What needs to be done:
In the entries below, find every line with "agent" and copy it.
────────
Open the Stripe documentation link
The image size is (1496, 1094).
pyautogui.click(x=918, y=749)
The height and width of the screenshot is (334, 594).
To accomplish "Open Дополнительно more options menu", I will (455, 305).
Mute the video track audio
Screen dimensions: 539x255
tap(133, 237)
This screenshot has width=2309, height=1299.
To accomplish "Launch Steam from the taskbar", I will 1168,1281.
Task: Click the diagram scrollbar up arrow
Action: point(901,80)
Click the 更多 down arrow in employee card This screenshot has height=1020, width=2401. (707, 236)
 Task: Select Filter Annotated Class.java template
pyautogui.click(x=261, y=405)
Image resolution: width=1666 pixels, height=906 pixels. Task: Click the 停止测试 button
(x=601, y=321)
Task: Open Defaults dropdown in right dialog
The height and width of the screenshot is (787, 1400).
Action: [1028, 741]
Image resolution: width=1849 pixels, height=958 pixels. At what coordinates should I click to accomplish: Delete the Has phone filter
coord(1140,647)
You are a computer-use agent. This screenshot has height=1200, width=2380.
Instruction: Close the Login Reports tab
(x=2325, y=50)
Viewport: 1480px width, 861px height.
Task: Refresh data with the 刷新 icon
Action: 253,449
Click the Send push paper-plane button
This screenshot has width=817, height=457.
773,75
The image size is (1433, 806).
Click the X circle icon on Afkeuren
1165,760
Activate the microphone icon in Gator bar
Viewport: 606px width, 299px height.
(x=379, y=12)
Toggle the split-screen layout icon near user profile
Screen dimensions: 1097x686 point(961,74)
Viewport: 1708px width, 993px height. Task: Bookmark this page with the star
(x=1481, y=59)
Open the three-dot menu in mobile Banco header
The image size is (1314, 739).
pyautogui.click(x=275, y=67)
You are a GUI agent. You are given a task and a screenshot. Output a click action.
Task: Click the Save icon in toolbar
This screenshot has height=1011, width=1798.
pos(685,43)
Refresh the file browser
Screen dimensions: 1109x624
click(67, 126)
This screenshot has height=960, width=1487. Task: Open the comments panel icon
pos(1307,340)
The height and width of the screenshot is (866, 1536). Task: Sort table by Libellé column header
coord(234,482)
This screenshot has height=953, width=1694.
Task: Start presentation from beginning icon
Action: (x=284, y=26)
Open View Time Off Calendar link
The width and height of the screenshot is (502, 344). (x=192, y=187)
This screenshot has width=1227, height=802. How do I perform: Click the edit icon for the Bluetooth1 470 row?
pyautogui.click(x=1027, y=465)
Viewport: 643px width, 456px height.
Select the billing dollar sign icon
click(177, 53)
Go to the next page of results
────────
Reply:
You are a computer-use agent. This screenshot has height=1200, width=2380.
You are a GUI agent. You are given a task and a screenshot. Output a click action.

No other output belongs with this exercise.